Hanya sekedar mengingatkan kembali, sepanjang tahun 2007, warga Nahdliyin kehilangan 2 tokoh penting yang memiliki sumbanhsih besar terhadap NU, yaitu KH Abdullah Abbas Buntet, Cirebon, Jawa Barat, pada 10 Agustus 2007, dan KH Ilyas Ruhiyat, Tasikmalaya, Jawa Barat, pada 18 Desember 2007. Sumbangsih kedua tokoh ini patut dihargai untuk mempertegas semangat gerak nahdliyah NU, baik dalam ranah kultural, yaitu sebagai pengasuh pesantren, maupun ranah struktural, sebagai pengurus NU.
Keterlibatan kiai sebagai tonggak gerak nahdliyah, Aswaja sebagai basis nilainya, sudah diketahui sejak awal berdirinya. Konon, Hadratus Syeikh KH Hasyim Asy’ari dan KH Wahab Chasbullah sebagai simbol geraknya dibantu para kiai yang seirama. Maka, menurut KH Ahmad Siddiq (1979), nama “Nahdlatul Ulama” (kebangkitan para ulama), bukan “Nahdlatul Muslimin” atau “Nahdlatul Ummah”, tidaklah sebagai teks yang kebetulan meng-ada, melainkan berhubungan erat dengan pentingnya kedudukan kiai (baca: ulama) dalam NU. Dan, bagi Ahmad Siddiq, kiai NU bukan saja kiainya warga NU saja, tetapi sekaligus sebagai kiainya masyarakat.

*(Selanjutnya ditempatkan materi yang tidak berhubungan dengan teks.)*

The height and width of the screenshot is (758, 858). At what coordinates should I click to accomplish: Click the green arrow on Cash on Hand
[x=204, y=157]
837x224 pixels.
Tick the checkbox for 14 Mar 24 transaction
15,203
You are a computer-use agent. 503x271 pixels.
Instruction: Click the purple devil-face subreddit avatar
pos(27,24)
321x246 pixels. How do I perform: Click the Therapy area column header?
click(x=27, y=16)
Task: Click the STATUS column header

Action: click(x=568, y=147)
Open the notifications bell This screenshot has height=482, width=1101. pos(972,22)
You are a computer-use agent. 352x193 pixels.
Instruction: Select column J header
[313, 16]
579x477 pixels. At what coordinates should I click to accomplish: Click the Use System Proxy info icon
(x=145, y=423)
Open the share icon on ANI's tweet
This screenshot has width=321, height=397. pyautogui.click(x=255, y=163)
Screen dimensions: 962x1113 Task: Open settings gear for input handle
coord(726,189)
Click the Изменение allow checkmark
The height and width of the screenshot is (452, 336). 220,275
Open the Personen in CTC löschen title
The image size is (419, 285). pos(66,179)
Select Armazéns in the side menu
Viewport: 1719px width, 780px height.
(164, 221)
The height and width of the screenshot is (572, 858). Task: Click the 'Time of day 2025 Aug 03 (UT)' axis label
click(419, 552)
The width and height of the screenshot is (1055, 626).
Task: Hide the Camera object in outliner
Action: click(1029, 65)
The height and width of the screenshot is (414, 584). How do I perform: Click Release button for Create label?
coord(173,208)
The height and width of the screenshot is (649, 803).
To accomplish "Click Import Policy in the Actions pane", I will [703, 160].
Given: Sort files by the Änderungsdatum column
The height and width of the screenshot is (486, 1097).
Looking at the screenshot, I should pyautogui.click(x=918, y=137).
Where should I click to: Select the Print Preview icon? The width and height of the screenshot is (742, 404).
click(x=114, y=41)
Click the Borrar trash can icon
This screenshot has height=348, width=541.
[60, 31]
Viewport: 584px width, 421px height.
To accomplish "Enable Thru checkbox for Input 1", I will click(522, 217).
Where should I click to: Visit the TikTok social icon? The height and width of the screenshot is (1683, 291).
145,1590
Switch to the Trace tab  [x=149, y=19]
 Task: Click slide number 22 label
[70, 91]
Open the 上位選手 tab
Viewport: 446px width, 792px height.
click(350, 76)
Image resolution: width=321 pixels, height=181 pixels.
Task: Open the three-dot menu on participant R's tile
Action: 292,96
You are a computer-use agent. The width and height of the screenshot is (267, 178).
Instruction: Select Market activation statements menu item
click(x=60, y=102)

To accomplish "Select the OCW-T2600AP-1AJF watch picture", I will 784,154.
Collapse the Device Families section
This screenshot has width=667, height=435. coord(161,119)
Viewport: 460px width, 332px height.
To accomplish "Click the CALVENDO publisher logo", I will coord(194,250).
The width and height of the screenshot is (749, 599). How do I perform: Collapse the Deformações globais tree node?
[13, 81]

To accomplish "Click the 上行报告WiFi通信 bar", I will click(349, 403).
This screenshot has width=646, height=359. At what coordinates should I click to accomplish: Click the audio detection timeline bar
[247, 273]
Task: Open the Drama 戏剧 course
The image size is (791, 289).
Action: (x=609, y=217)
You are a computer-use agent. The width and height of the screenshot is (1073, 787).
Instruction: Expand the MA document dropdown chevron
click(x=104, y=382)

Gerak nahdliyah merupakan upaya untuk selalu bangkit dari keterpurukan hidup, baik dalam proses beragama maupun berbangsa. Hal ini, dapat dilihat pada awal berdirinya, keterlibatan kiai-kiai dan tokoh NU dalam membentuk Komite Hijaz sebagai upaya bangkit (nahdl) mempertahankan keyakinan beragama serta menghadang keterpurukan sikap kelompok lain yang tidak menghargai entitas keberagamaannya atau keterlibatan mereka dalam mempertahankan negara ini, dengan titik klimaks berjuang lewat “Resolusi Jihad” melawan NICA pada Oktober 1945.
Dari sini, semangat gerak nahdliyah menjadi gerak perjuangan NU dan menjadi ciri khas awal geraknya sebagai organisasi keagamaan dan kemasyarakatan. Sebagai organisasi keagamaan, NU menjadi wadah perjuangan para kiai dan pengikutnya yang senantiasa memegang prinsip-prinsip Aswaja dan sebagai organisasi kemasyarakatan, maka NU menjadi bagian yang turut serta dalam membangun entitas bangsa Indonesia.
Namun, toretan sejarah menjadi bukti juga bahwa pergolakan NU dalam ranah politik praksis menjadi ujian berat bagi gerak nahdliyah yang diwariskan para pendirinya. Kedekatan dengan panggung kekuasaan menjadi persoalan krusial bagi independensi organisasi, sekalipun tarikan-tarikannya sulit dihindarkan dari massa NU.
Keterlibatan NU dalam pentas politik tercatat tahun 1955 memisahkan diri dari Masyumi dan membentuk partai sendiri. Tahun 1973, NU menyatukan diri dengan Partai Persatuan Pembangunan (PPP) dan pada 1984, NU memutuskan kembali ke Khittah serta mengambil keputusan keluar dari PPP.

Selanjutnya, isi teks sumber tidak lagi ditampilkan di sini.